The RDS instance, networking, and Secrets Manager setup are intentionally brief. Most teams already manage those pieces in their own infrastructure. For a complete working layout, use the reference repository: https://github.com/ariga/atlas-showcase/tree/master/projects/tf-role
Architecture
Use two Terraform states, or at least two independently applied Terraform roots:
| State | Atlas env | Credentials | Owns |
|---|---|---|---|
| Roles | roles | RDS master credentials | atlas_migrator, application roles, RDS built-in roles, schema-level grants |
| Schema | schema | IAM token for atlas_migrator | Application schema objects and permissions on those objects |
This split keeps privileged bootstrap work separate from day-to-day schema changes. The roles state uses master credentials only to create the migration user and grant access. The schema state uses the migration user and an IAM token for normal Atlas runs.
Do not combine role and schema HCL in the same atlas_schema resource.
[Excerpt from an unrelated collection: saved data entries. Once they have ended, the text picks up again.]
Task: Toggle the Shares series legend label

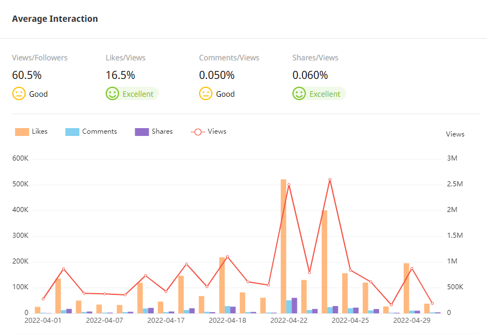Action: click(162, 131)
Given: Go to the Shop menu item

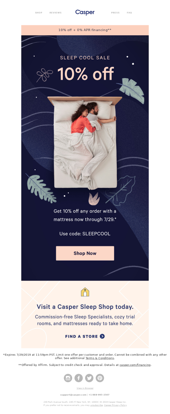Looking at the screenshot, I should point(38,13).
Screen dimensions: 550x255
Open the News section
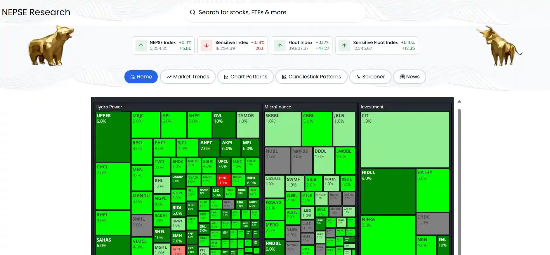(x=410, y=77)
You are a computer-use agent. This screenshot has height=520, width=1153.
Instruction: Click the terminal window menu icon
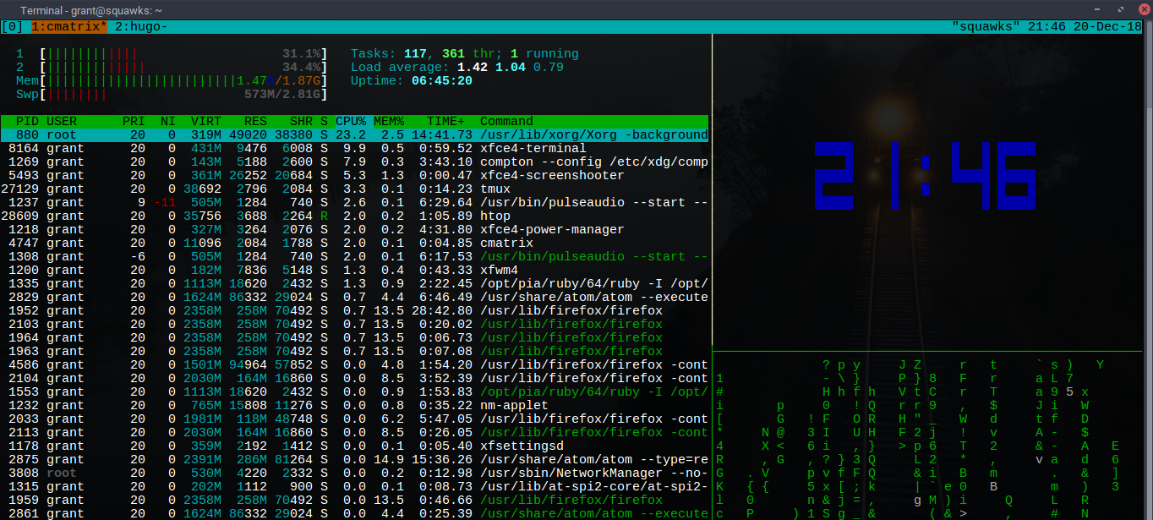point(8,9)
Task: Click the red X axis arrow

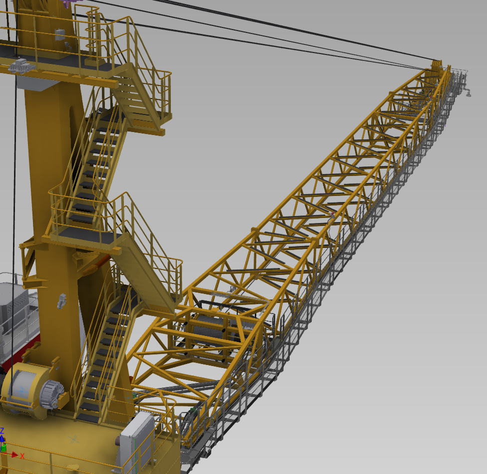Action: (x=14, y=455)
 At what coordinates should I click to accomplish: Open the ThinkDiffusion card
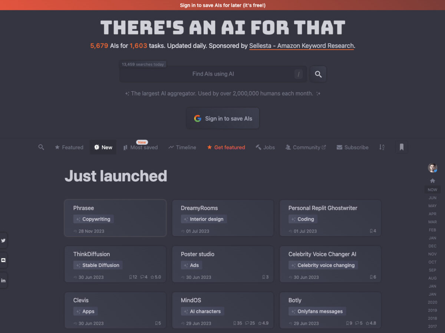[115, 264]
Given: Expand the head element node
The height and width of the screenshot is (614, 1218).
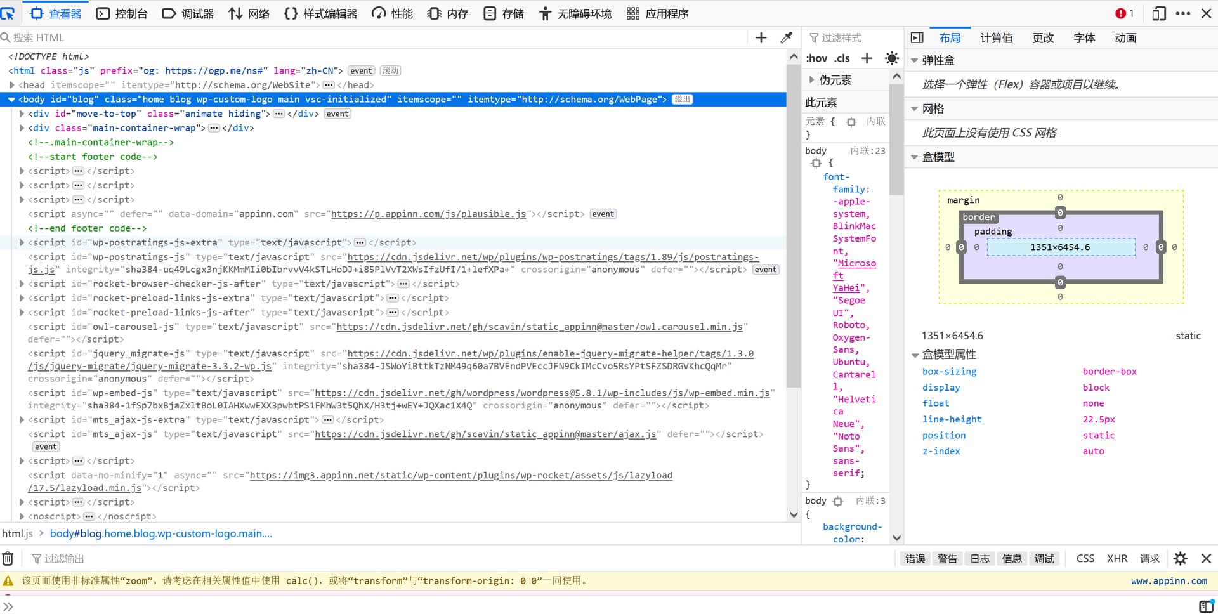Looking at the screenshot, I should 12,85.
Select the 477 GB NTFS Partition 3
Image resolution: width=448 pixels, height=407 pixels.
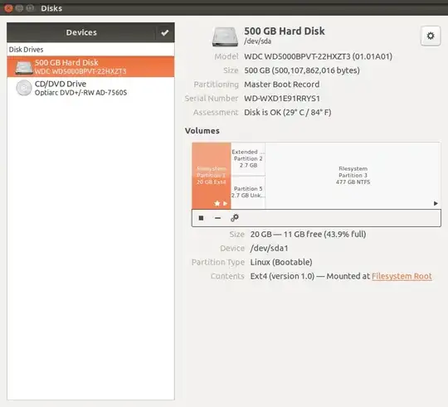coord(353,175)
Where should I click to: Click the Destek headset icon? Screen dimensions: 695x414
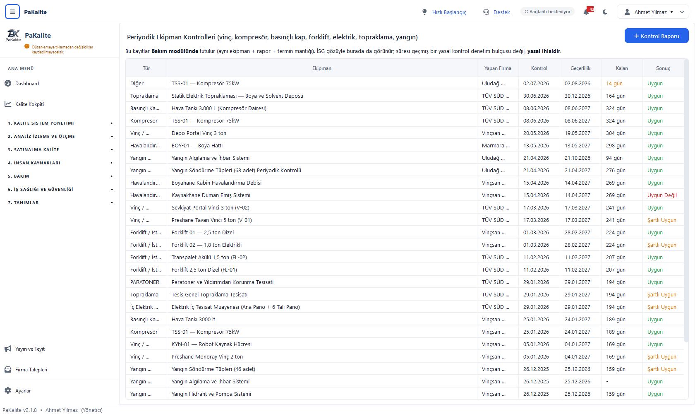coord(486,12)
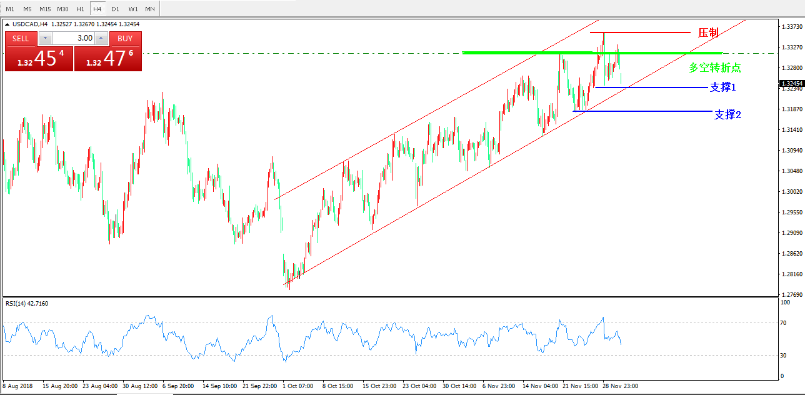Collapse the one-click trading panel triangle
The height and width of the screenshot is (395, 805).
pos(8,24)
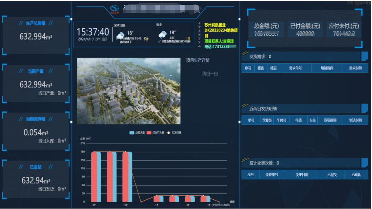Click the company logo in the header

115,9
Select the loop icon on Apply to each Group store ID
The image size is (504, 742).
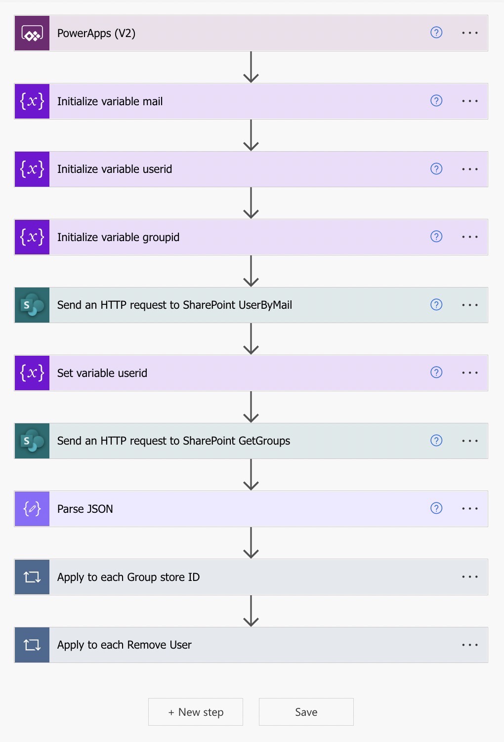tap(32, 577)
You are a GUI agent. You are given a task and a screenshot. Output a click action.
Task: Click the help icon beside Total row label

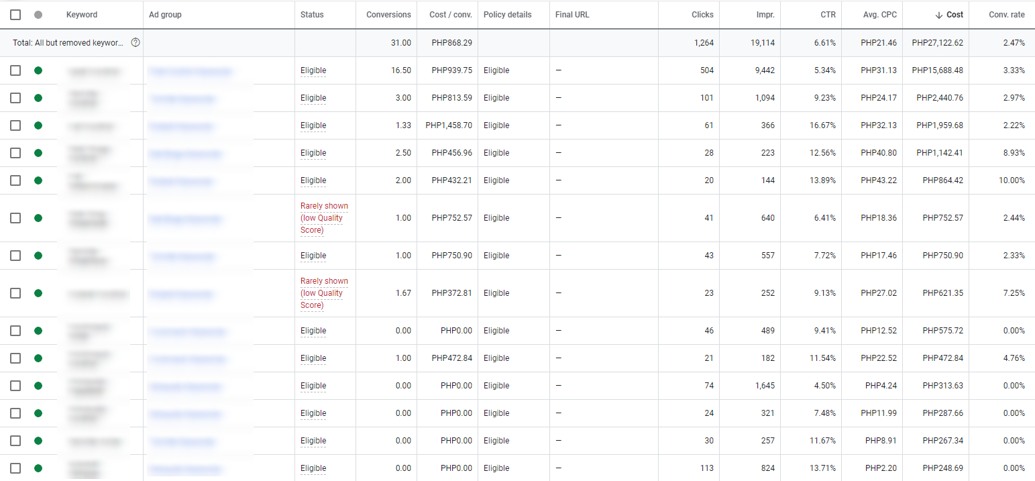coord(135,43)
If the
schema state sees role definitions, Atlas may plan role SQL while connected as
atlas_migrator, and that user should not have permission to create roles.
Prerequisites
Start with an existing RDS PostgreSQL instance that has:
- IAM database authentication enabled.
- Network access from the machine or CI runner that runs Terraform.
- Master credentials available to the roles state, commonly through AWS Secrets
Manager as JSON with
usernameandpasswordfields. - An AWS IAM user or role with
rds-db:connectfordbuser:<db-resource-id>/atlas_migrator.
For PostgreSQL, use sslmode=require when connecting with an IAM token.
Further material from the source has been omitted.